§ **EXCERPTED RECORDS**:
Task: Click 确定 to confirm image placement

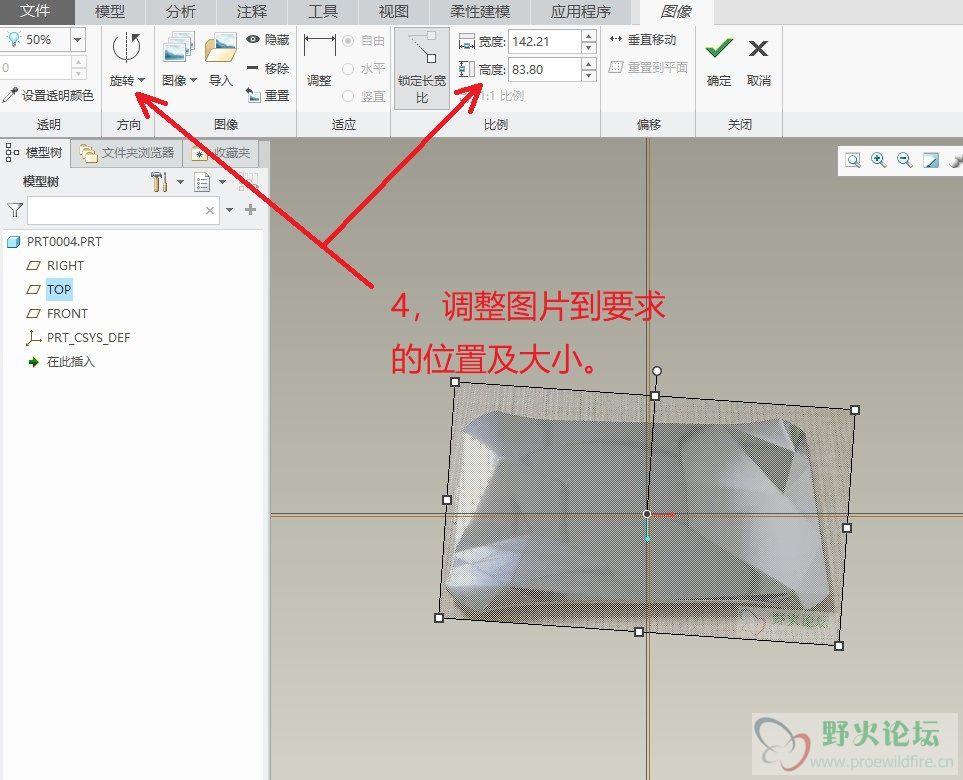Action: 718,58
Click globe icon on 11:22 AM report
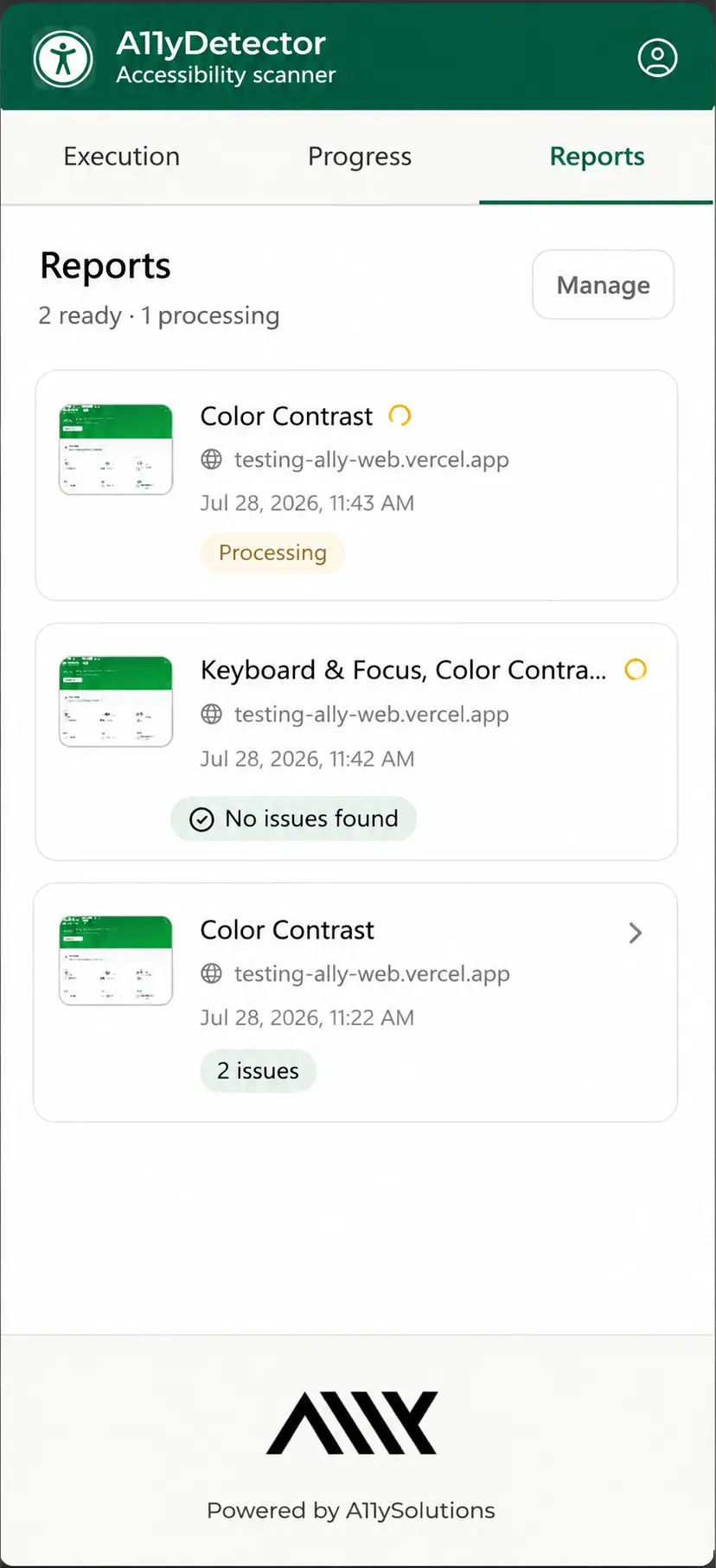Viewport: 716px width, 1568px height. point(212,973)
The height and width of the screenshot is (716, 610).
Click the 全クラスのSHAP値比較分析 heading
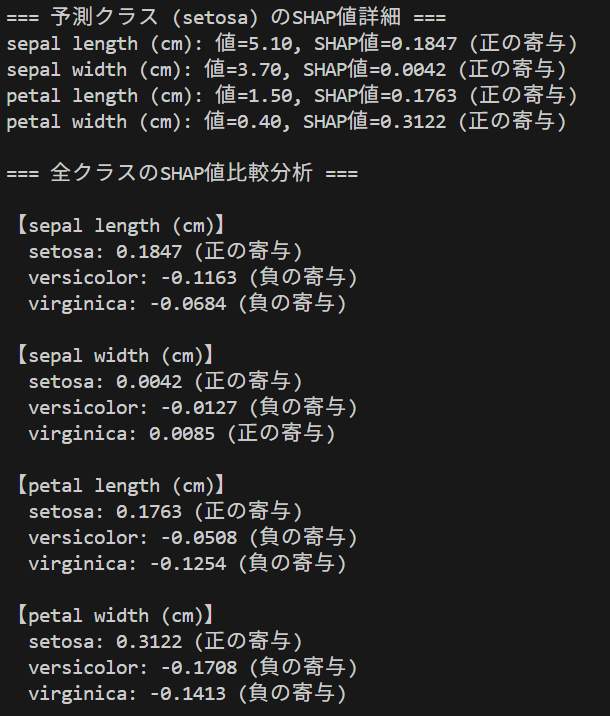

...

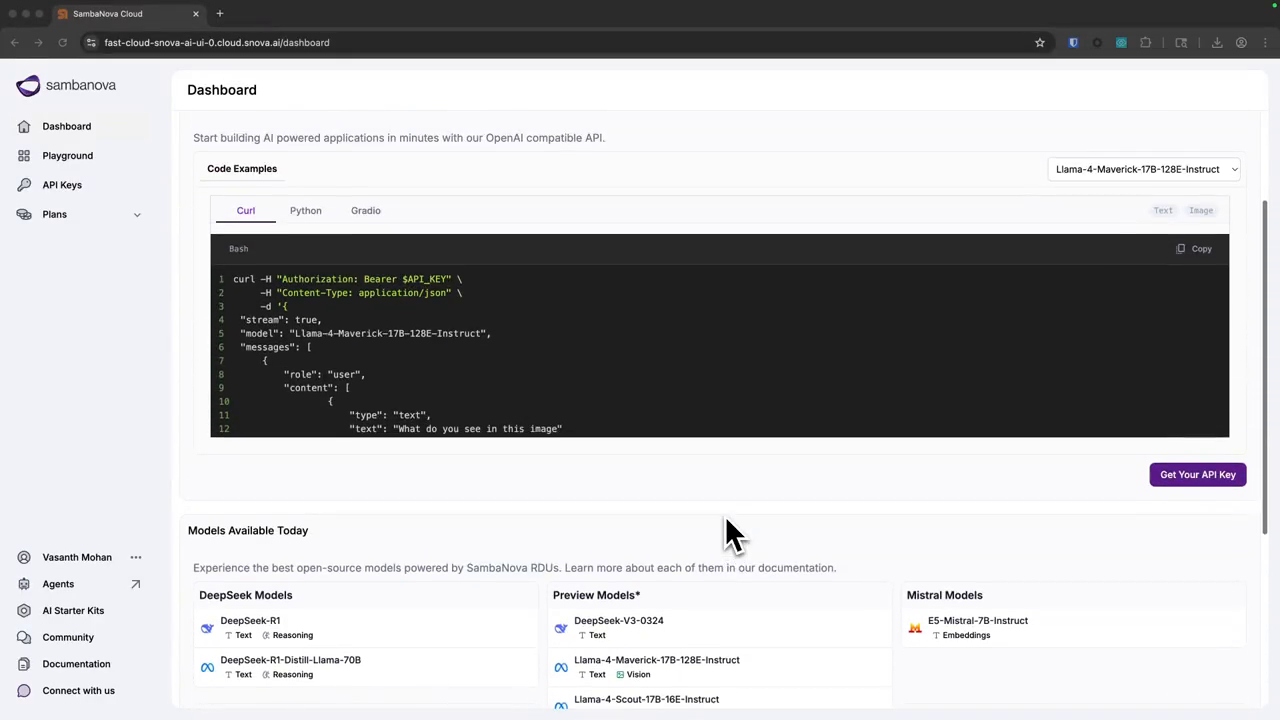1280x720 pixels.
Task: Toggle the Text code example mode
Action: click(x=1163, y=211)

§ **EXERCISE GOAL**: Above are the records; from them, give again exactly the lines from the one containing "The height and" to the one containing "Click the 全クラスのSHAP値比較分析 heading", both lines included, and nothing more.

§ **EXPECTED ANSWER**:
The height and width of the screenshot is (716, 610).
Click the 全クラスのSHAP値比較分析 heading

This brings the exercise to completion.